Starring Maggie Smith, The Prime of Miss Jean Brodie takes place in an all-girls school in Edinburgh, Scotland. Only the superficial aspects of it remind me of my boarding school days–namely, the uniforms. But something else occurs to me about my experiences. My boarding school also had a day school. Daily, we were reminded of our status as boarders. Many of our classmates went home on yellow school buses they boarded behind our dorm. I watched my classmates climb into idling buses coughing up the diesel fumes.

At boarding schools that did not have day students, dorm life seemed to intersect more with the boarders’ education. We had no headmistresses, just a Mother Superior, nuns who oversaw the boarders and the nuns and lay faculty who taught/ran the school. We didn’t get to know our teachers except in class. They didn’t know about our lives as boarders. Because of this divide, we boarders never quite felt like we were living in a community. It was the place we stayed because we couldn’t go home.

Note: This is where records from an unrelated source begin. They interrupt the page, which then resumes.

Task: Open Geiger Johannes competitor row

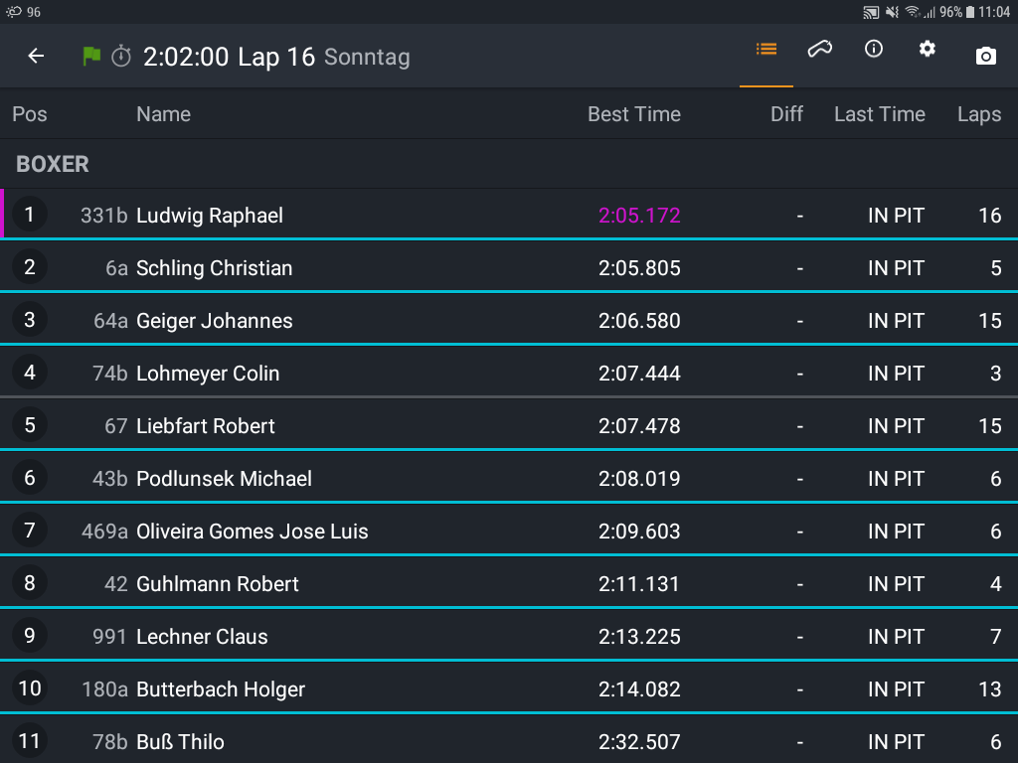Action: tap(509, 320)
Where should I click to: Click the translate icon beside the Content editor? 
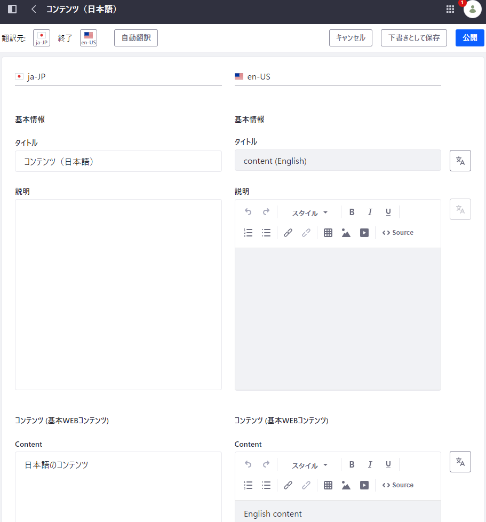coord(460,462)
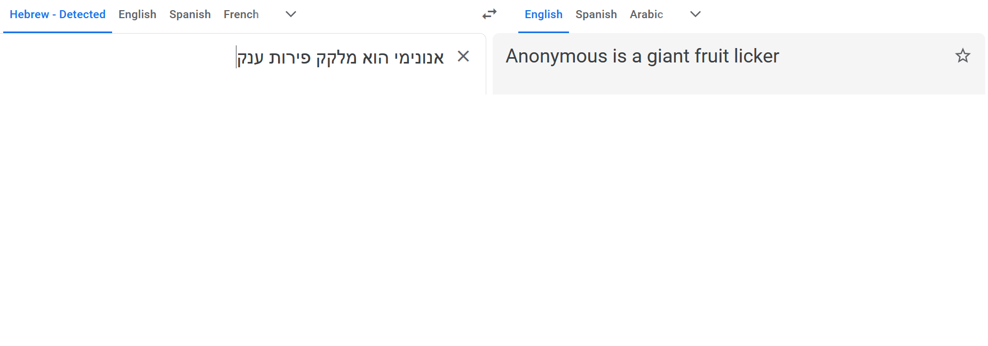The width and height of the screenshot is (988, 346).
Task: Click the word "licker" in the translation
Action: pyautogui.click(x=756, y=56)
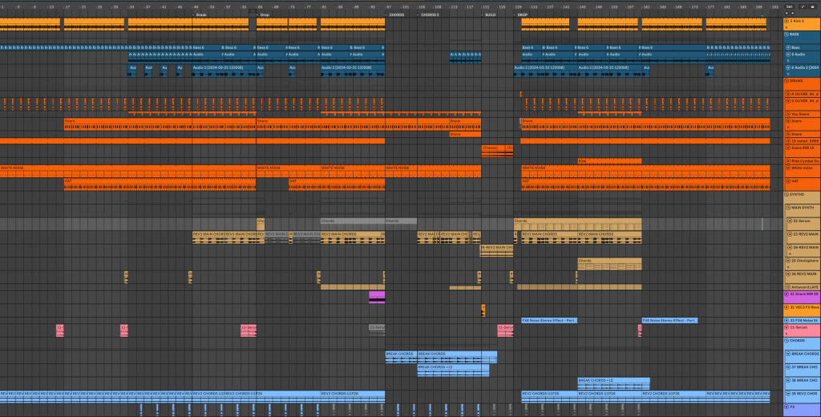Jump to next locator arrow below Set
This screenshot has height=417, width=821.
794,14

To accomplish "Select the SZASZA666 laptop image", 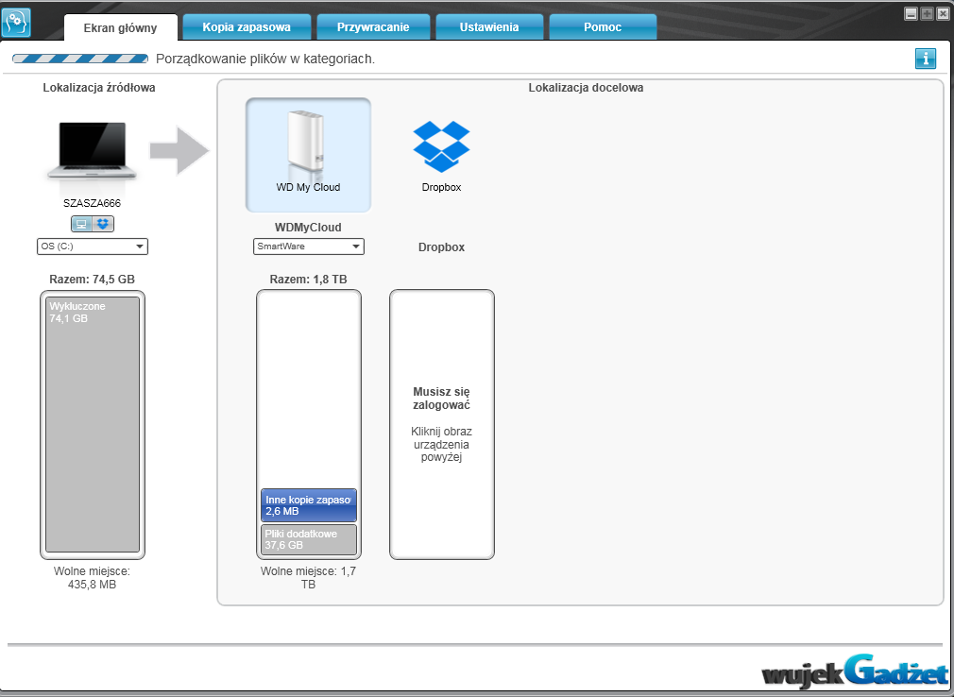I will coord(92,151).
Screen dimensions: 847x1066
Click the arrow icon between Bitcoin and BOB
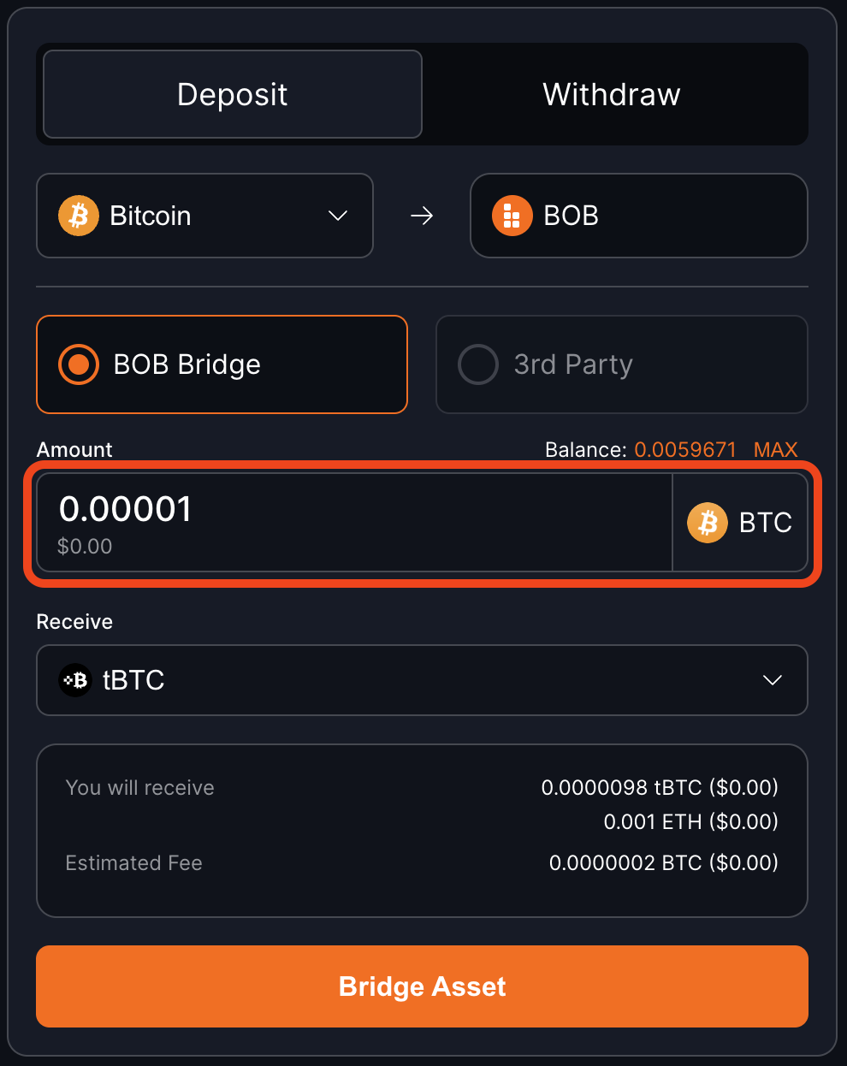[421, 216]
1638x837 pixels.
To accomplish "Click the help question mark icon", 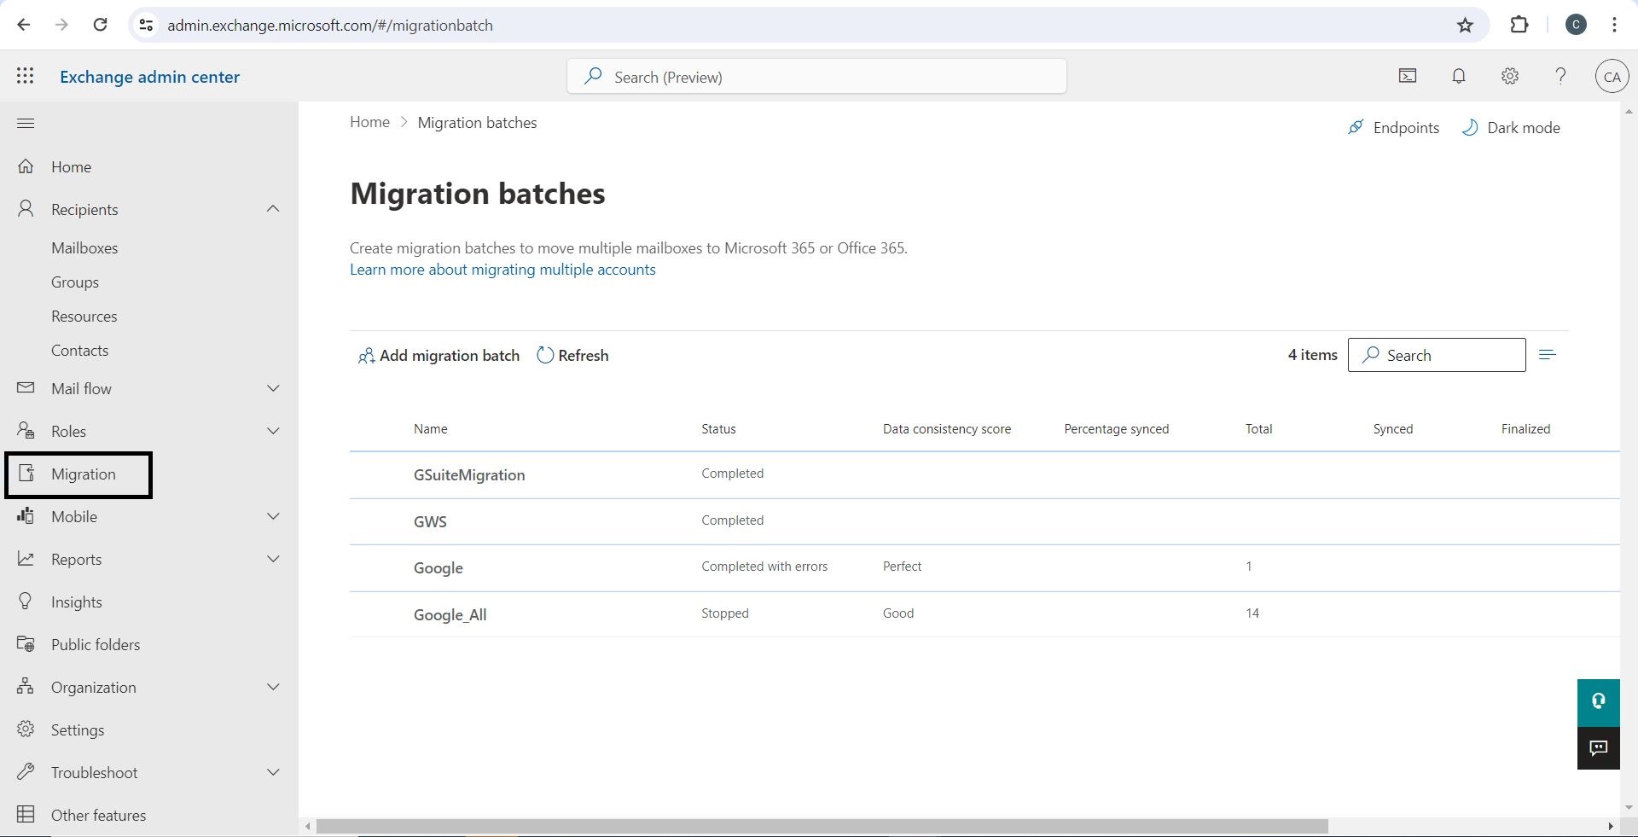I will (x=1560, y=77).
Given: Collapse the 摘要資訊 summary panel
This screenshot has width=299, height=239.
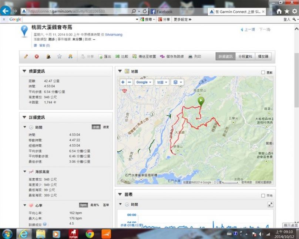Looking at the screenshot, I should [24, 71].
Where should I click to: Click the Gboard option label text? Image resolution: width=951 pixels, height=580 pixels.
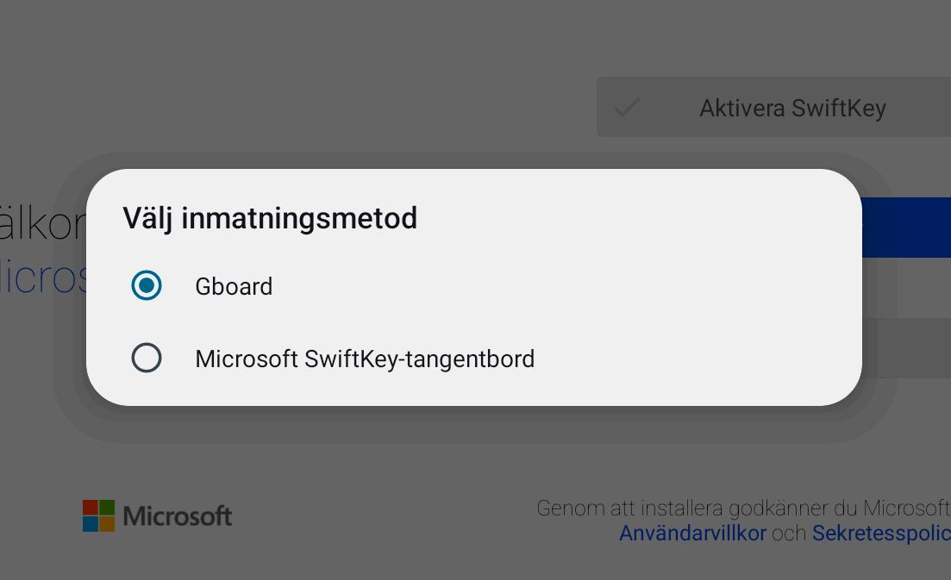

And boarding school never did feel like home.

I wonder so often what life was like for those who attended elite boarding schools. I’d see the ads for prep boarding schools in the New York Times. Did money make a difference in the way the boarders lived? Would it have been better to go to a place where everyone was a boarder? I’ve been reading studies about the effect of being a boarder during the early grades of elementary school. (I will blog about in the near future.) So far, I gather that putting a child in boarding school at a very young age is detrimental. I’m sure several factors come into play.

Meantime, for those of you who were ever boarders, perhaps this movie trailer for The Prime of Miss Jean Brodie may trigger some memories. Of course, life doesn’t imitate art, nor do I expect that drama would replicate life.